_TEXTO DE LEITURA_.
= = = = = = =
É cada vez maior o número de cidadãos desencantados com o projecto europeu. De tal forma, que até o mapa político dos 28 Estados-membros tem estado a mudar de cor devido ao crescimento de partidos eurocépticos ou até mesmo anti-UE. Em entrevista à Euranet, o vice-presidente da Comissão Europeia, Frans Timmermans, tenta dar resposta às questões que mais afligem os europeus: refugiados, liberdade de circulação e economia.

Frans Timmermans entende o desencanto dos europeus com a União Europeia, mas explica-o com o facto de estarmos agora “no final de um período de 8 anos de profunda crise económica, seguida de uma crise de segurança e outra de imigração”. O vice-presidente da Comissão Europeia afirma que a conjugação destas três crises “afectou profundamente a Europa e a reacção a isto nem sempre foi a de nos unirmos como europeus e muitas vezes procurámos soluções nacionais que, em geral, não funcionam”.

Para Timmermans, “no centro de todo este problema está saber se as classes médias na Europa ainda se sentem optimistas quanto ao futuro. Estamos a falar de empregos, de oportunidades, do futuro dos filhos, da educação, de bons cuidados de saúde e acho que os outros problemas, embora possam ser graves, podiam ser aliviados ou até resolvidos, se conseguíssemos voltar a ter uma visão optimista do futuro”.
= = = = = = =
_DADOS FORNECIDOS_.
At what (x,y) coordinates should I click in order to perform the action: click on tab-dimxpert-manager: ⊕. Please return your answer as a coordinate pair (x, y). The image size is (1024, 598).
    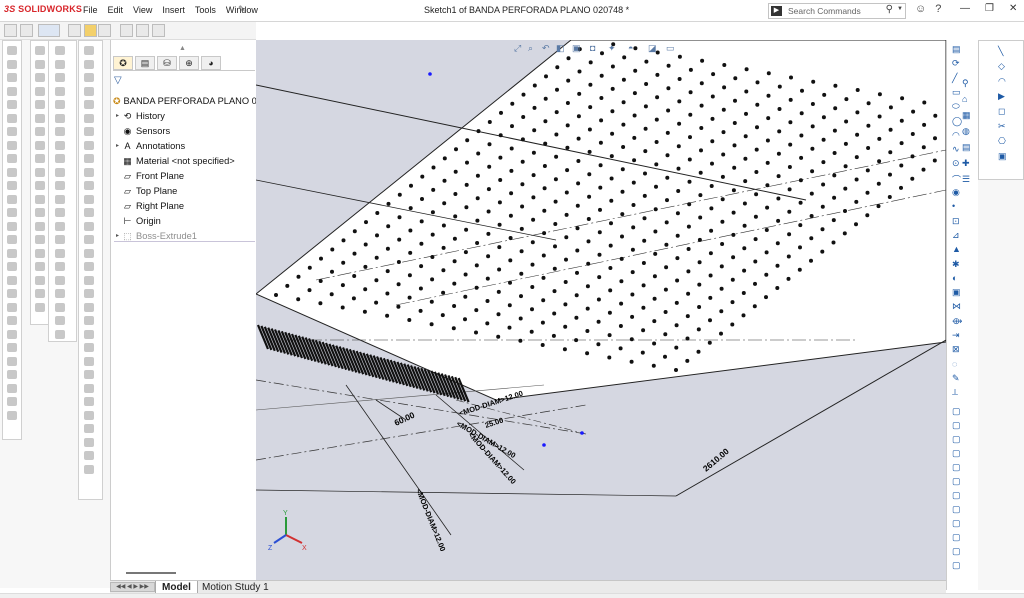
    Looking at the image, I should click on (189, 63).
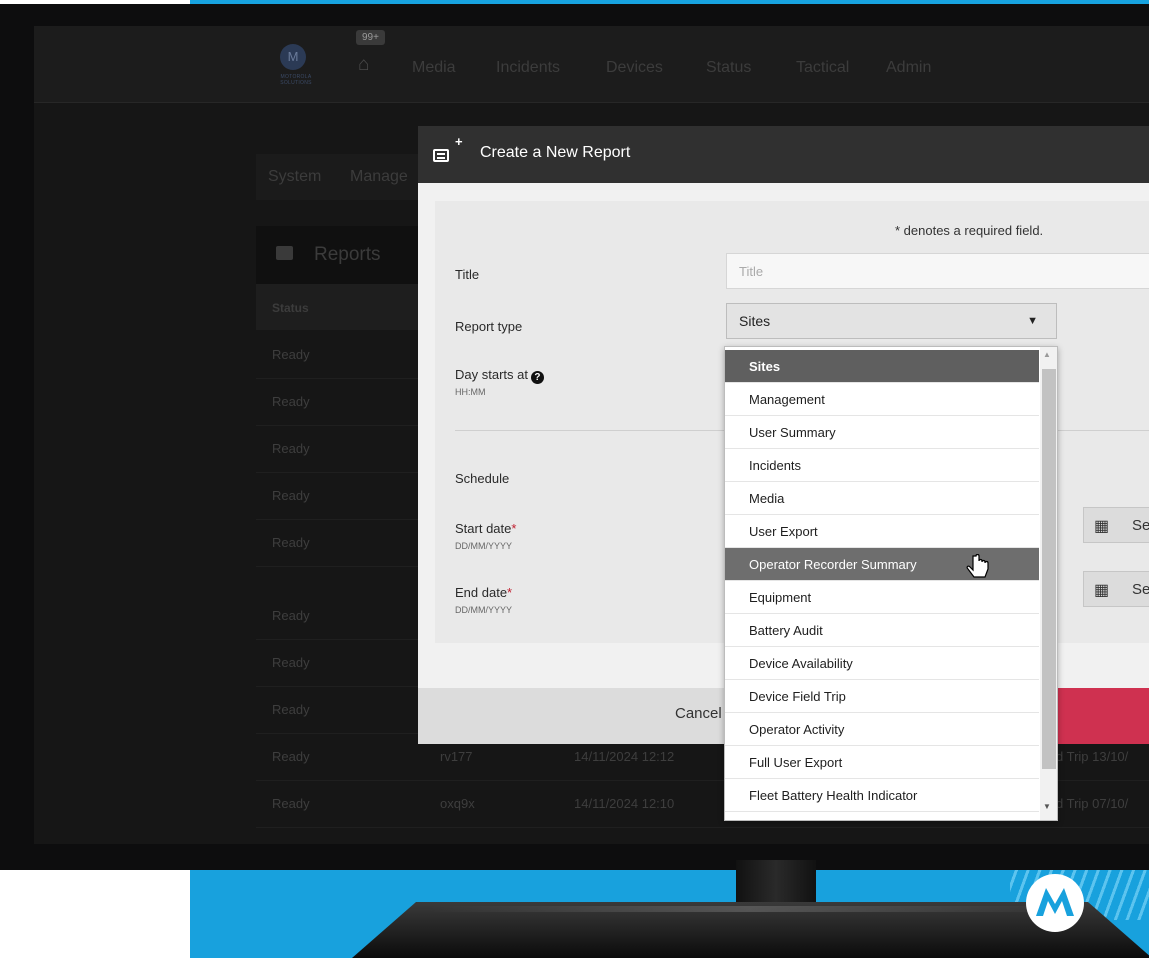 The width and height of the screenshot is (1149, 958). I want to click on nav-devices: Devices, so click(634, 68).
= = = = = = =
_INSTRUÇÃO A_. Reescreva de forma mais curta o parágrafo do texto sobre o desencanto com a União Europeia que começa por "Frans Timmermans entende o desencanto", mantendo os factos principais.
_INSTRUÇÃO B_. Extraia do texto sobre o desencanto com a União Europeia, sem qualquer alteração, tudo o que vai de "É cada vez maior" até "circulação e economia.".
Responda apenas com base no texto de leitura.

_RESPOSTA ESPERADA A_. Timmermans compreende o desencanto dos europeus com a UE e atribui-o a oito anos de profunda crise económica, seguidos de uma crise de segurança e de outra de imigração. Segundo ele, estas três crises afectaram profundamente a Europa, e a reacção nem sempre foi a união: muitas vezes procuraram-se soluções nacionais, que em geral não funcionam.

_RESPOSTA ESPERADA B_.
É cada vez maior o número de cidadãos desencantados com o projecto europeu. De tal forma, que até o mapa político dos 28 Estados-membros tem estado a mudar de cor devido ao crescimento de partidos eurocépticos ou até mesmo anti-UE. Em entrevista à Euranet, o vice-presidente da Comissão Europeia, Frans Timmermans, tenta dar resposta às questões que mais afligem os europeus: refugiados, liberdade de circulação e economia.